How to manage impossible workloads through laser focus – OurWarwick

How to manage impossible workloads through laser focus

If you’re like me, then exam stress levels can oftentimes become unbearable. The pressure of wanting and feeling you need to do well or at least survive the season can become a great strain in making positive progress towards the end goal itself.

Although some of my previous posts have focused on dealing with unhelpful states of emotion and thoughts, particularly summarising some of the strategies I have found effective from The Happiness Trap, this post will focus on dealing with the issue upfront: getting work done.

One of the most powerful techniques I have harnessed in approaching what might initially seem an insurmountable task is building laser focus – which are short bursts of time where you use every faculty of concentration to overcome a challenge.

As a side note, a lot of these techniques might not necessarily work with you, so to experiment with different approaches, I recommend reading Make Time, which is a book that has inspired me to confront the effectiveness of my approach to work.

Finding your laser mode:

[1] Turn on DO NOT DISTURB.

This is, by far, the best tool I have ever used on my phone (Android). This allows for Deep Work like no other strategy. I strongly recommend reading Deep Work by Carl Newport – it is a must-read for anyone studying at university with the task of overcoming intellectually challenging obstacles.

[2] Wake up or stay up at unsociable hours.

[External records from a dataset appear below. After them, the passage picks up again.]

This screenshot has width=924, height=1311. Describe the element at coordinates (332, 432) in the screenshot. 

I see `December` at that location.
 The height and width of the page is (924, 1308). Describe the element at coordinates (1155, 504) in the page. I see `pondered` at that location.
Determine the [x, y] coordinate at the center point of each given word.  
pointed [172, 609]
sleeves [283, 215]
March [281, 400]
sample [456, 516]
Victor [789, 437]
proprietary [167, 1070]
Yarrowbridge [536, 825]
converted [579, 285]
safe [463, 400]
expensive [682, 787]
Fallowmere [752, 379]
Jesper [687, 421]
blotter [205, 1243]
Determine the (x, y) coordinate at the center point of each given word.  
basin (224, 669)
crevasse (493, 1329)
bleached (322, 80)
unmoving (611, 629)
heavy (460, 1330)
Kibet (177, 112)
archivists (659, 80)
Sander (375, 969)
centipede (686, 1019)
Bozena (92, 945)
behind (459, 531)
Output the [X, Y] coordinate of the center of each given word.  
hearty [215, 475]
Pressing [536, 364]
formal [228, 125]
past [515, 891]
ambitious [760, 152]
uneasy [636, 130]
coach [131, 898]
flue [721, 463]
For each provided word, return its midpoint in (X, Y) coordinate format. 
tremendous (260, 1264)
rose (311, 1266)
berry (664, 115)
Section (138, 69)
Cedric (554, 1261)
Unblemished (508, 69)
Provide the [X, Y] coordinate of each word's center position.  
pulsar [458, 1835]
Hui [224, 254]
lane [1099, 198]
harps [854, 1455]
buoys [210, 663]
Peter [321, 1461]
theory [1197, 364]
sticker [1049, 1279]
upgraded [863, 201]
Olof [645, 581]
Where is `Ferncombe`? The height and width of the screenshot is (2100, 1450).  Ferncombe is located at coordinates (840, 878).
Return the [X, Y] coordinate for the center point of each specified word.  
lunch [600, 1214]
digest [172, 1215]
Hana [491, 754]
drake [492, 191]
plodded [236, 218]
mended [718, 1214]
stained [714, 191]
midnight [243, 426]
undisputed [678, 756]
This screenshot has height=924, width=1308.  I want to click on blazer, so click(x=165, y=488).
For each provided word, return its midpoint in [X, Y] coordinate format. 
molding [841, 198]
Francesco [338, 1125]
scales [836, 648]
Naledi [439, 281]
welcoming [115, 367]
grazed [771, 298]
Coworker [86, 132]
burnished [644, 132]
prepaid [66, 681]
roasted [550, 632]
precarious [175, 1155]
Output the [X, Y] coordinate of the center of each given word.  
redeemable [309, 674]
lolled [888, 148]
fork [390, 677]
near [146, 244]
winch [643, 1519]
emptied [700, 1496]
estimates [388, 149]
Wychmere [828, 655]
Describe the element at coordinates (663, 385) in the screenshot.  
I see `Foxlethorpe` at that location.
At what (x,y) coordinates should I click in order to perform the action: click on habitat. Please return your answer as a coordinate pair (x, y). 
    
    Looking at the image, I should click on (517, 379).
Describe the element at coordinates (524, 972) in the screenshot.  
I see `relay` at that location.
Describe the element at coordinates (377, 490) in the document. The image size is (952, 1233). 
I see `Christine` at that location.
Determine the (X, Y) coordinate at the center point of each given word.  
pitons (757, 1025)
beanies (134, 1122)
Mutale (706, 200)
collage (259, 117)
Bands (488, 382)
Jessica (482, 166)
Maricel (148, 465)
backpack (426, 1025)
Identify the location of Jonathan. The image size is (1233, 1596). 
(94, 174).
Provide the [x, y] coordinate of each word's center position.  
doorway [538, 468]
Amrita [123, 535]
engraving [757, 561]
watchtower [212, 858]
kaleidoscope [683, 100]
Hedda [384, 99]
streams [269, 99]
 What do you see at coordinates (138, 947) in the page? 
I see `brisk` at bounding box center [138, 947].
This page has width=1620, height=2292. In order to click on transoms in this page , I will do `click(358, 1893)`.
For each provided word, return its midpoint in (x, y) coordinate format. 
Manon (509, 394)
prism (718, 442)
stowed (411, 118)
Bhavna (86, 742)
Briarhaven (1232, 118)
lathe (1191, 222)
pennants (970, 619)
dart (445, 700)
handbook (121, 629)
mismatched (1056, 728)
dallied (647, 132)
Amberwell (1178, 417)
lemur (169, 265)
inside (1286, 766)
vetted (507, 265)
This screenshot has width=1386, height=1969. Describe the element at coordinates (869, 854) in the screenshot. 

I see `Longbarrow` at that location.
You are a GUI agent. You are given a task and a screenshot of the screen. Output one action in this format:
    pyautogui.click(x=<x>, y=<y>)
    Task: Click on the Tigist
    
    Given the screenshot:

For me, this means waking up at 6 am and 5 am – I find 6hrs sleep is doable, but 8hrs is the only sustainable amount I can manage on a consistent basis. I cannot express the power of momentum by the time it is 9 am and you have already overcome the most difficult part of your workload.

[3] Harness focus music.

I find lyrics do not help, so I stick to instrumental and more specifically piano-based tunes. Ludovico Einaudi, Mozart or Alexis Ffrench works well for me. Also, a YouTube soundtrack called “Deus Ex Ambient Mix (Mankind Divided Human Revolution)” suggested by a friend that studies Maths at Warwick works wonders. Sometimes it takes a catalyst to get the period of focus started.

[4] Delay breakfast.

Intermittent fasting is a technique I took from Make Time and something I was not comfortable using at first due to food being one of the few sources of enjoyment left during the intensity of exams. However, I soon found that if I replaced the early morning snacks and big breakfasts with a drink, my focus was maintained for much longer. Having said this, when stress levels increased further, I decided to abandon the strategy – as I said, keep experimenting and optimising your approach.

[5] Do not be reckless with the human machine.

A stressful mindset might encourage you to work late into the evening, sacrifice exercise and shorten breaks. This can be extremely dangerous because it can lead to burnout which must be avoided at all costs. Burnout is not just a weak mindset that you need to step out of, it is a very real, debilitating frame of mind that prevents you from being able to focus that can take a long time to recover from.

Balance is key I’ve found, and part of that balance is having the levers to break the periods of deep work e.g.:

  • 20mins of physical activity a day is enough for me – no need for 1hr long but can’t be too short.
  • Having a TV series or movie that you keep coming back to and is so good that you can re-watch is a lifesaver. During A-Levels, I would block out the late evening to watch a small fragment of a movie. The key is to prevent burnout – from an efficiency standpoint (let alone the mental trouble it causes), burnout is devastating.

Hopefully at least one of those tips help you overcome the struggle of this period – the harder the battle, the sweeter the victory.